Seit 1997 produziert Bernhard Kurz im Berliner Estrel Festival Center die Las Vegas-Live-Show „Stars in Concert“, die mit mehr als 4.550 Vorstellungen und über 3,4 Millionen Zuschauern zu den erfolgreichsten Produktionen in Deutschland zählt. Allabendlich stehen hier die weltbesten Doppelgänger von Cher über Elton John und Louis Armstrong bis hin zu Madonna auf der Bühne und lassen das Publikum in die Welt des großen Musikbusiness eintauchen. Es ist eine Doppelgänger-Hommage an die Weltstars der vergangenen 60 Jahre. Doch auch über die Beatles („all you need is love!“), ABBA („Thank you for the music“), Elvis Presley („Elvis – Die Show”), die Blues Brothers („I’m a Soulman”) sowie das erfolgreiche Plattenlabel Motown Record („Memories of Motown“) hat Kurz weltweit mit großem Erfolg Tribute-Shows produziert. Mit seiner Produktion „It’s all musical“, einer glamourösen Gala rund um die erfolgreichsten Musical-Lieder, ist Kurz wieder ein bisschen an das Metier herangetreten, das in ihm die Begeisterung für die Arbeit hinter der Bühne und für das Entertainment geweckt hat. Gemeinsam mit seinem Bruder, dem Musical-Produzenten Friedrich Kurz, hat er in den 80er Jahren die Musicals auf den Weg gebracht und war als Geschäftsführer und Produktionsmanager maßgeblich am Erfolg von Andrew Lloyd Webbers Musicals in Deutschland beteiligt. 1986 feierte mit „Cats“ das wohl berühmteste Musical der Welt in Hamburg Premiere, zwei Jahre später begann die bis heute andauernde Spielzeit von „Starlight Express“ in Bochum, und 1990 wurde für „Phantom der Oper“ extra das Flora-Theater in Hamburg errichtet. Es folgten das international beachtete Musical „Marlene“ sowie die im Musical-Theater Berlin aufgeführte Produktion „Shakespeare & Rock’n’Roll“.

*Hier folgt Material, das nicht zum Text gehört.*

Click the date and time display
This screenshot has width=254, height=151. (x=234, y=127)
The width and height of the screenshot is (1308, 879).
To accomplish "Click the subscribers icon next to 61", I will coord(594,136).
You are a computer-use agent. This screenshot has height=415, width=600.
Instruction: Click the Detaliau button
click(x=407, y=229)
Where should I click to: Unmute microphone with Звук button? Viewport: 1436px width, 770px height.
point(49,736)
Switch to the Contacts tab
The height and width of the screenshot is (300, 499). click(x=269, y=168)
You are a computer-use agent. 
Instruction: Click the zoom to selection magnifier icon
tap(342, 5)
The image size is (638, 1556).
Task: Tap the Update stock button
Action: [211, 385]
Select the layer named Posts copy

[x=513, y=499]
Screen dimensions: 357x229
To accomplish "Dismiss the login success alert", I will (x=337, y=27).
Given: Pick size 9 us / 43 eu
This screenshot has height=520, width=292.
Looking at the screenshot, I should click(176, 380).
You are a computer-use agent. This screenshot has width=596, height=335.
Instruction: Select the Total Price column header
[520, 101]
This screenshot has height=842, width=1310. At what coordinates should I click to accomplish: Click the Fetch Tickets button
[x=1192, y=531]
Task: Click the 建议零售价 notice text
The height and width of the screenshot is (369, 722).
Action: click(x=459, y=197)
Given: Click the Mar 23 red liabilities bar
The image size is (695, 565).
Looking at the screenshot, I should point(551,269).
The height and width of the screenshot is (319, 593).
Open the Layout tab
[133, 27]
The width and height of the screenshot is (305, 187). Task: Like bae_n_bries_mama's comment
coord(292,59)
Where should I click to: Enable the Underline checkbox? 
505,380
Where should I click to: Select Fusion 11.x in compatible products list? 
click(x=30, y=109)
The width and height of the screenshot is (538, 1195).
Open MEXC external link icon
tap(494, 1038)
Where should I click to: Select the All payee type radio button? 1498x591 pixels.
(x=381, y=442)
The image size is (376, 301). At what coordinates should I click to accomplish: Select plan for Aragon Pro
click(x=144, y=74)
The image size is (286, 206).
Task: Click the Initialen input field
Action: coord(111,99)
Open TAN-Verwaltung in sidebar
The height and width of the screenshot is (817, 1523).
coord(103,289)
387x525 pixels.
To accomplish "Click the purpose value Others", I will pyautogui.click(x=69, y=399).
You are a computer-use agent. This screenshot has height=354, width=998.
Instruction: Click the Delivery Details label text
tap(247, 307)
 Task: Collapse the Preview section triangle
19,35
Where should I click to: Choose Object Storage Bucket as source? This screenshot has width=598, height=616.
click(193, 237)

Doch nicht nur im Showgeschäft hat Kurz, der 1951 im baden-württembergischen Nürtingen geboren wurde, Spuren hinterlassen: Vor seiner Zeit als Produzent hat er sich einen Namen als Trainer in den verschiedensten Sportarten gemacht – ob als Betreuer von Tennisprofis, als Bundestrainer im Bobsport, als Leichtathletik-Cheftrainer des VfB Stuttgart oder als Handball-Bundestrainer des Wüstenstaates Kuwait. Zudem war er mehr als zehn Jahre Studienleiter der Landessportschule Ostfildern-Ruit. Aus dieser Zeit stammen auch zahlreiche Freundschaften zu Spitzensportlern und -trainern, wie zum Beispiel zu dem erfolgreichen deutschen Bob-Fahrer Christoph Langen und zu Ex-Fußball-Bundestrainer Jürgen Klinsmann, dessen Familie während der Fußball-WM 2006 im Estrel Berlin untergebracht war und der an einem spielfreien Abend zu Gast bei „Stars in Concert“ war. In vielen der Sportarten, die er als Trainer betreut hat, war Kurz selbst aktiv: „Ich war ein guter Sportler, aber immer der bessere Trainer. Und so bin ich auch der bessere Produzent und kein Künstler.“

Rückblickend gesehen ist „Stars in Concert“ für Bernhard Kurz seine „wichtigste Show“. Sie hat ihm die Türen zu vielen anderen Produktionen geöffnet und ihm den Ruf als bekanntester und bester Tribute-Show-Produzent weltweit eingebracht. Zahlreiche Auszeichnungen als „Best Producer“ (2003, 2004, 2005 und 2007) bei den „Artist Choice Awards“ in Las Vegas unterstreichen diesen Ruf. Zudem nahm Kurz 2004 in Los Angeles den begehrten „Reel Award“ als „Best Producer“ entgegen. 2006 wurde Kurz in Las Vegas mit dem „Lifetime Achievement Award“ für sein Lebenswerk ausgezeichnet. Seit September 2008 ist Bernhard Kurz Europa-Präsident der „International Association of Talent Agents and Producers“ – ein Interessenverband von internationalen Experten aus der Entertainment-Branche – mit Sitz in Las Vegas.